Although mere ceremonies that look backward in history may seem unimportant compared to the current problems that diplomats must address, this decision to shun official representation at events that the Vietnamese government is organizing is regrettable. It represents a failure to recognize one of the greatest transitions in U.S. foreign policy from a destructive to a constructive path.

No better example of the opposite of a policy of restraint can be found than the U.S. involvement in the Vietnam War. The costs of the war to the United States were so great and varied as to be, in many respects, incalculable. Those costs included more than 58,000 American deaths and over 300,000 wounded. Estimates of the monetary costs vary but are around a third of a trillion dollars.

The economic disruptions from the war had lingering ill effects for years, including contributing to the stagflation of the 1970s. Not least important, the war fractured American society and fed increased distrust of government.

Direct U.S. involvement in the war ended with the withdrawal of the last U.S. troops in March 1973, 60 days after the signing of the peace agreement that Henry Kissinger and Le Duc Tho negotiated. The South Vietnamese regime collapsed two years later. The fall of Saigon on April 30, 1975 to forces of the Democratic Republic of Vietnam — the North Vietnamese regime — marked the end of the fighting and is the date whose anniversary is being observed this month.

In the five decades since, the United States and Vietnam forged a warm, multifaceted relationship. Diplomatic relations were normalized in 1995. In the words of a State Department fact sheet published this January, “U.S.-Vietnam relations have become increasingly cooperative and comprehensive, evolving into a flourishing partnership that spans political, economic, security, and people-to-people ties.” Bilateral trade grew from $451 million in 1995 to nearly $124 billion in 2023.

In 2023, during a visit to Vietnam by President Joe Biden, the two nations declared a Comprehensive Strategic Partnership that extends to defense and security matters. A key shared interest underlying such cooperation is to limit the expanding influence and power of China.
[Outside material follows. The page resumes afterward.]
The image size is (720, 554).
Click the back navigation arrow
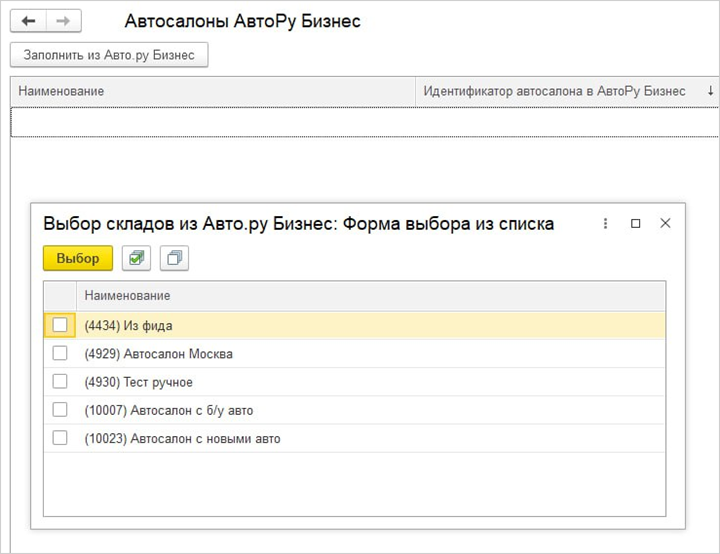[28, 21]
This later history has demonstrated how badly wrong the major assumptions underlying the U.S. decision to go to war in Vietnam were. The military adversary there was not, as was assumed, part of a communist monolith led by Moscow and Beijing. The subsequent history has shown how the United States can have a mutually beneficial relationship even with a regime that still avows an ideology foreign to America’s own.

The 50th anniversary this week marks not just a victory of North Vietnam over the South. More fundamentally — and more importantly for the United States — it marks the end of an extremely costly misdirection of U.S. foreign policy and a clearing of the way to embark on a peaceful, profitable, and mutually beneficial relationship between the United States and Vietnam. That is worth observing, for reasons that go well beyond respect for the host country.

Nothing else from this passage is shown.